Patients with cervical dystonia experience involuntary cervical muscle contractions that cause sustained and painful head and neck postures. AbobotulinumtoxinA is currently approved by the Food and Drug Administration (FDA) to treat CD, but only in a dilution of 500 Units (U) in 1mL to affected muscles. Some off-label uses of 2mL dilutions have been documented in real-world settings. Mark F. Lew, MD, from the University of Southern California School of Medicine, Los Angeles, CA, and colleagues set out to test the safety and efficacy of a 500U, 2mL dilution of abobotulinumtoxinA vs. placebo in patients with CD through a Phase 3b, double-blind, 12-week study.
One-hundred and twenty-nine patients completed the Week 4 primary endpoint evaluation. Study patients were randomized (2:1) to receive abobotulinumtoxinA (n=84) or placebo (n=45). The randomization was stratified according to whether the patient was onabotulinumtoxinA-naive or was successfully treated with onabotulinumtoxinA for CD. Toxin-naive abobotulinumtoxinA patients received 500U/2mL in ≥2 affected neck muscles, while patients who had previously gotten botulinum treatment (non-naive) received 250–500U/2mL (2.5:1 of previous onabotulinumtoxinA [Botox; Allergan] dose) into affected muscles.
The primary endpoint was change from baseline to Week 4 TWSTRS total score and safety was assessed over the 12-week study period. Secondary efficacy endpoints included change in TWSTRS total score at Week 2, clinical global impression of change (CGIC) at Weeks 2 and 4, and treatment response at Weeks 2 and 4.
Results showed a significantly greater change in TWSTRS score from baseline in the abobotulinumtoxinA treatment group at the Week 4 endpoint vs. placebo (-10.8 vs. -2.5; P<0.001). The difference between treatments was significant as early as Week 2 for the intent-to-treat population, the authors noted (-7.6 vs. -2.6; P=0.001). In regards to CGIC, physicians reported that over half of their patients treated with abobotulinumtoxinA (52.3%) were "very much improved" or "much improved" at Week 4 vs. the 20% of patients treated with placebo.
The abobotulinumtoxinA treatment group reported more adverse events (41%) compared to the placebo group (22%); dysphagia was reported in 9% of patients.

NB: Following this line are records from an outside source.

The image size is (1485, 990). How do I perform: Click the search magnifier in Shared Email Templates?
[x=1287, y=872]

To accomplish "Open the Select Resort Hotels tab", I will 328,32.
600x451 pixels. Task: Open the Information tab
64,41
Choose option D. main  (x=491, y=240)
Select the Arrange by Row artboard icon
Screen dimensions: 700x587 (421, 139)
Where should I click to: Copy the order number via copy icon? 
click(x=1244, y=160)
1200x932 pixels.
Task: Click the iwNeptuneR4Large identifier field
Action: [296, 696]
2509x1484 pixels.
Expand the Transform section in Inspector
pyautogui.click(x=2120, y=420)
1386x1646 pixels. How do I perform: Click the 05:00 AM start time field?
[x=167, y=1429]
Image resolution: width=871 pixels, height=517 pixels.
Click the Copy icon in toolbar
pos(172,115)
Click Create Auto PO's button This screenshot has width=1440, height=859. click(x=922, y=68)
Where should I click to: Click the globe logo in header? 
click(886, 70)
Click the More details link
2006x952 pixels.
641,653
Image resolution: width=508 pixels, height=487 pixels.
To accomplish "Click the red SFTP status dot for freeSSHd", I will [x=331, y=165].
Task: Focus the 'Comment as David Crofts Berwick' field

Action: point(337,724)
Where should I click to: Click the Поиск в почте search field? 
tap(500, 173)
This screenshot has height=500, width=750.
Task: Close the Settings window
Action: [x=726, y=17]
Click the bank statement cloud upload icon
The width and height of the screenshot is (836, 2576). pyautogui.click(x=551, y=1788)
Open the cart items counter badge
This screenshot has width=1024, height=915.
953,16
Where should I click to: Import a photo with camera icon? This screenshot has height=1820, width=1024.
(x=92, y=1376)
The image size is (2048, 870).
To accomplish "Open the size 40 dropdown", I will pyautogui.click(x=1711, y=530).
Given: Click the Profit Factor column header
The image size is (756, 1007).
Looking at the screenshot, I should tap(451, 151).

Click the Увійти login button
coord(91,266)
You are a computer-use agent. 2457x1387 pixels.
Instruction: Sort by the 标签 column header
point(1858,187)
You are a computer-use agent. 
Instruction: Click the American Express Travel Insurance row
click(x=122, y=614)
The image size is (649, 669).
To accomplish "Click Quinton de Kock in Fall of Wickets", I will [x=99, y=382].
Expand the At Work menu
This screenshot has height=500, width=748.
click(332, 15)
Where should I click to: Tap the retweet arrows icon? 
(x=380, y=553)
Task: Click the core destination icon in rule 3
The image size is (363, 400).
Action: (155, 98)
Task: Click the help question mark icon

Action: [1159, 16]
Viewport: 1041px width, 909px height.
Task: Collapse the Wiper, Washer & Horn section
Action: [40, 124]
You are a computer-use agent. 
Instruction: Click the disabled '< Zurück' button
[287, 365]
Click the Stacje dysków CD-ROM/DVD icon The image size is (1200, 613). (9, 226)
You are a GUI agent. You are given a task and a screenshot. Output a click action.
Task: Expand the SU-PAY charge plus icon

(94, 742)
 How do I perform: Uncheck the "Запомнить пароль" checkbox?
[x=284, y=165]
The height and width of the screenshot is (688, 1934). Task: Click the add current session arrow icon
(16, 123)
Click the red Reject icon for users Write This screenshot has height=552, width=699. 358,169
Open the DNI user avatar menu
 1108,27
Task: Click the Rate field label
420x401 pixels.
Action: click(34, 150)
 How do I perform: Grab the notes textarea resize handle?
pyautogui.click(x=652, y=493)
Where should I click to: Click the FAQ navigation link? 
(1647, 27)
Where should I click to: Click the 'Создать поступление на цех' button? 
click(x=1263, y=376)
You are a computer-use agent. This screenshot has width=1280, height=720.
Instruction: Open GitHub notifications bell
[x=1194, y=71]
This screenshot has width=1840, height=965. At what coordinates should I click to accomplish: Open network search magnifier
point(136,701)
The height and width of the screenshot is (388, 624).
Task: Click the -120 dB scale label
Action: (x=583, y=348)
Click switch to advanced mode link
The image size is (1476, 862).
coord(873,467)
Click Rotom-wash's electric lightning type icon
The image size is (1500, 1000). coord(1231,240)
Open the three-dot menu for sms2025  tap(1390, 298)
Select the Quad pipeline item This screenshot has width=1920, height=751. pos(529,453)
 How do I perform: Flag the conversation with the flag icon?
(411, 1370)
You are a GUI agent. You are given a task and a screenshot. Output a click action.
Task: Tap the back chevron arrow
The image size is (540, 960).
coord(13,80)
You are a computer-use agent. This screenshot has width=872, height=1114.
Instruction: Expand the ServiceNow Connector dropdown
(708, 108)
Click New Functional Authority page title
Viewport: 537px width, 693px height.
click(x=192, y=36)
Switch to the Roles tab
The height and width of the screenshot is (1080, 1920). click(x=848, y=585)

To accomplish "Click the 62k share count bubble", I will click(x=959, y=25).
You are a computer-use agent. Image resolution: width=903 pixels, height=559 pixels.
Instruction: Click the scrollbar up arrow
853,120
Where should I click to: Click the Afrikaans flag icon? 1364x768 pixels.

Other adverse events exclusive to the abobotulinumtoxinA group included muscle weakness, neck pain, and headache.
These findings suggest that a 2mL dilution of abobotulinumtoxinA was safe and effective in patients, supporting dosing flexibility for this patient population. Dr. Lew added that the "treatment-emergent adverse events reported during the study were consistent with the known safety profile of abobotulinumtoxinA for CD patients."